# DAFTAR TUGAS
(1) Salin bagian teks tentang advokat negarawan yang dimulai pada "Oleh: Elias Sumardi" dan berakhir pada "Yale, Amerika Serikat.".
(2) Lanjutkan teks tentang advokat negarawan mulai setelah kalimat terakhir yang ditampilkan.

# TEKS YANG DIBERIKAN

Advokat Negarawan

Oleh: Elias Sumardi Dabur

Jumat, 28 Februari 2020 – 23:10 WIB
Advokat, Elias Sumardi Dabur. Foto: Dokpri for JPNN.com

jpnn.com, JAKARTA - Para advokat yang berkumpul pada Musyawarah Nasional (Munas) Perhimpunan Advokat Indonesia (Peradi) Suara Advokat Indonesia pada 28 Februari - 1 Maret 2020 perlu menoleh pada peringatan Anthonny Kroman, Guru Besar Ilmu Hukum di Universitas Yale, Amerika Serikat.

Dalam buku, The Lost Lawyer: Failing Ideals of the Legal Profession (Harvard University Press, 1995), Anthonny Kroman mendedahkan suatu krisis spiritual yang mempengaruhi profesi hukum. Dia menghubungkan hal ini dengan keruntuhan yang dia sebut sebagai keluhuran advokat-negarawan.

BACA JUGA: Tantangan Bagi Advokat Baru

Profesor Kroman menyimpulkan, hampir 200 tahun, aspirasi para advokat Amerika dibentuk oleh ketaatan mereka pada nilai-nilai ideal dari keutamaan professional. Sementara itu, pada generasi belakangan, ideal ini hilang, merongrongrong identitas advokat sebagai komunitas dan membuat kehilangan maknanya bagi mereka yang memilih kehidupan di jalur hukum.

# DAFTAR ITEM
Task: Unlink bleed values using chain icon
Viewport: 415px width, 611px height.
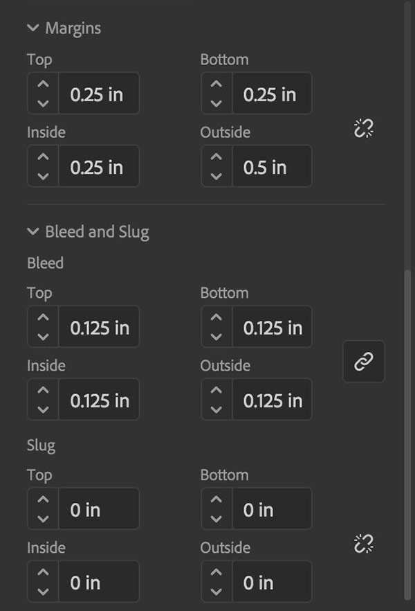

...

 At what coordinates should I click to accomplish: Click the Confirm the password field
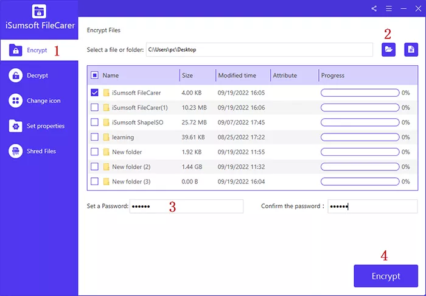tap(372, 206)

# JAWABAN TUGAS
(1)
Oleh: Elias Sumardi Dabur

Jumat, 28 Februari 2020 – 23:10 WIB
Advokat, Elias Sumardi Dabur. Foto: Dokpri for JPNN.com

jpnn.com, JAKARTA - Para advokat yang berkumpul pada Musyawarah Nasional (Munas) Perhimpunan Advokat Indonesia (Peradi) Suara Advokat Indonesia pada 28 Februari - 1 Maret 2020 perlu menoleh pada peringatan Anthonny Kroman, Guru Besar Ilmu Hukum di Universitas Yale, Amerika Serikat.

(2)
Dia mengemukakan sejumlah alasan yang turut berkontribusi bagi menurunnya martabat kebijaksanaan dan spirit publik dari profesi hukum. Sebagiannya, dipengaruhi kecenderungan para advokat untuk tampil glamour, serba mewah dan dorongan untuk kenikmatan hidup lebih besar daripada karakter dan kebijaksanaan yang telah lama menjadi kebajikkan profesional para advokat. Sebagiannya lagi, disebabkan oleh sederetan kekuatan institusional, termasuk meledaknya jumlah firma hukum dan birokratisasi pengadilan.

BACA JUGA: PERADI SAI Pimpinan Juniver Girsang Gelar Munas III, 4 Kandidat Bakal Bersaing Jadi Ketua Umum

Pergeseran Ideologi

Deprofesionalisasi atau krisis spiritual dalam istilah Kroman, gejalanya sudah mulai tampak pula dalam praktik hukum advokat di tanah air. Kecenderungan ini bisa dibaca dari keprihatinan beberapa advokat senior yang menilai adanya komersialisasi pendidikan advokat (Frans Hendra Winarta),  meledaknya jumlah advokat tanpa disertai dengan tingginya mutu (Luhut Panggaribuan) dan adanya  kecenderungan tumbuhnya industri hukum (Profesor Mahfud Md).

BACA JUGA: Kasum TNI: Jajaran Penerangan TNI Terdepan Dalam Publikasi Kegiatan

Industri hukum itu merujuk pada proses di mana aparat penegak hukum (advokat, polisi, jaksa dan hakim)  mencari-cari kesalahan orang. Sedangkan, orang yang bersalah di atur agar menjadi tidak bersalah.

Krisis jati diri advokat bisa dicermati dari tulisan Agus Raharjo dan Sunarnyo. Dalam artikel di Jurnal Media Hukum dengan judul “Penilaian Profesionalisme Advokat Dalam Penegakkan Hukum Melalui Pengukuran Indikator Kinerja Etisnya” (2014), keduanya menyimpulkan terjadinya pergeseran ideologi yang dilakukan advokat dalam praktik penegakan hukum dari officium nobile menuju ke komersialisasi layanan bantuan dan jasa hukum.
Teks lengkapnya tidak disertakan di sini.